Not sure about homebrewing as I have never attempted but I like to point those in the right direction

Here is a right-up Dat did on filters, etc:

http://www.anasci.org/vB/anabolic-steroid-conversions/28539-basic-filtration-items.html


----------



## powders101 (Nov 17, 2012)

hijacked said:


> What filters do you reccomend for a vaccuum style setup when using EO. Ive used a couple different Nalgene filters with no success. The filter melts on the blue ones and the holder melts on the red ones. Ive had success with pvfd whatman syringe filters, but i would like to stay with a vacuum type filter system.
> I was going to try the whatman zap caps. Can you reccomend something disposable?



Sorry been tied up with pm's the past few days.

Yes I use the zapcaps as well, which are disposable, although I find them to be a pain in the ass to get the seal, may only be me? 

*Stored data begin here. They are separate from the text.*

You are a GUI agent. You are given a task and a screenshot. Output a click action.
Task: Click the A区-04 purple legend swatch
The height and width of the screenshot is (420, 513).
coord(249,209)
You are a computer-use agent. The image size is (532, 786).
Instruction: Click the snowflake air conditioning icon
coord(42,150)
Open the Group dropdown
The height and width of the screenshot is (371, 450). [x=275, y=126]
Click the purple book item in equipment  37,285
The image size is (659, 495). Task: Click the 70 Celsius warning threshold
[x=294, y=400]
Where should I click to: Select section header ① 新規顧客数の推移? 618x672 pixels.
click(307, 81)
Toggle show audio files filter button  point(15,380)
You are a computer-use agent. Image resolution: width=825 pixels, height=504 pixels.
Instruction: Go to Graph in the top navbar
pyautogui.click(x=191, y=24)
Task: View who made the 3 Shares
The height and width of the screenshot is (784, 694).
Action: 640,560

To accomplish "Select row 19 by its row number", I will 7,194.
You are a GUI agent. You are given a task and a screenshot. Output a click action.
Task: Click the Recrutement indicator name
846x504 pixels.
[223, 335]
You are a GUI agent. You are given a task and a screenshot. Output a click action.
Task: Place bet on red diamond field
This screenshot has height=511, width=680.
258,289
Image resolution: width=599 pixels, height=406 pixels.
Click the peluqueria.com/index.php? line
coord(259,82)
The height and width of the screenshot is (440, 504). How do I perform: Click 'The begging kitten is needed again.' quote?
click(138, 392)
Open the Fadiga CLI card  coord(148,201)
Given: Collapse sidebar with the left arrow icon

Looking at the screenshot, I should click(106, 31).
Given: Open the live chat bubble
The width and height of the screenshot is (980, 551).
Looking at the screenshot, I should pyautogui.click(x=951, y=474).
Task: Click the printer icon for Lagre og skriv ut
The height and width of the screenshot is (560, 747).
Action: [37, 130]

For the most part I will keep it around 40% EO because I do not brew high mg oils, so no real need to go above and have never had a problem. Also the price is much higher!


----------



## striffe (Nov 17, 2012)

I never used EO in my brews until i made TNE. I decided to add it to this recipe so a slin pin could be used. I used a 50/50 EO/GSO mix for my carrier. The Nalgene PES filter didnt last 30 seconds under vaccuum. Picture attached. As i stated before i finished the brew with syringe filters. Im glad you confirmed the ZapCaps will work.


----------



## striffe (Nov 17, 2012)

Sorry, holy crap! I didnt mean to make the picture so large. If a mod would like to shrink it, please do.


----------



## powders101 (Nov 17, 2012)

Remember to try to keep the EO around 40%, it shouldn't be a problem there.


----------



## striffe (Nov 17, 2012)

Got it, thanks for your input. This is a great board, knowledgable people here.


----------



## striffe (Nov 22, 2012)

I did some research on oil viscosity. There are some carrier oils that my lab supply source is carrying now that arent on this list. I would likt to verify their viscosities as well. But as you can see, this verifies what my supplier told me, cottonseed is the thinnest. Keep in mind, they do not carry safflower. This is what i found. Cottonseed is thinner than grapeseed, but safflower is even thinner.

Castor 297.0 - Thickest
Crambe 53.6
High-Oleic Safflower 41.2
Peanut 39.6
Sunflower 37.1
Grapeseed 37.0
Sesame 35.3
Corn 34.9*
Cottonseed 33.5*
Soybean 32.6
Safflower 31.3 - Thinnest


----------



## Collinb (Nov 26, 2012)

Would the viscosity of the oil effect its ability to hold certain powders?  Like would GSO hold 300mg Test better than Cottonseed?  Or does the thinness of the oil not make a difference on how well the powder can be suspended without crashing


----------



## Pignus (Nov 27, 2012)

^^^^^
No. For the applications you have in mind the only major differences will be seen with regards to differences in polarity..... Hydrophyllic vs lipophillic
That's not to say similar solvents don't have different degrees of solubility, they would be miniscual and not related to viscosity. Viscosity increases as the intermolecular forces increase (the more likely a substance will bond with itself) and nothing to do with intermolecular forces between a solute and solvent


----------



## Cobramike (Dec 11, 2012)

I use MCT oil


----------



## Collinb (Dec 12, 2012)

Im giong to be using cottonseed oil as its a little cheaper  haha


----------



## Pignus (Dec 14, 2012)

Collinb said:


> Im giong to be using cottonseed oil as its a little cheaper  haha



Are you using food grade?


----------



## Collinb (Dec 14, 2012)

Yeah probably, just filter it myself and such.


----------



## Pignus (Dec 14, 2012)

Ok, I can get 1L of grapeseed for 7.00 at the market and the same is almost 50.00 (with shipping) for USP. 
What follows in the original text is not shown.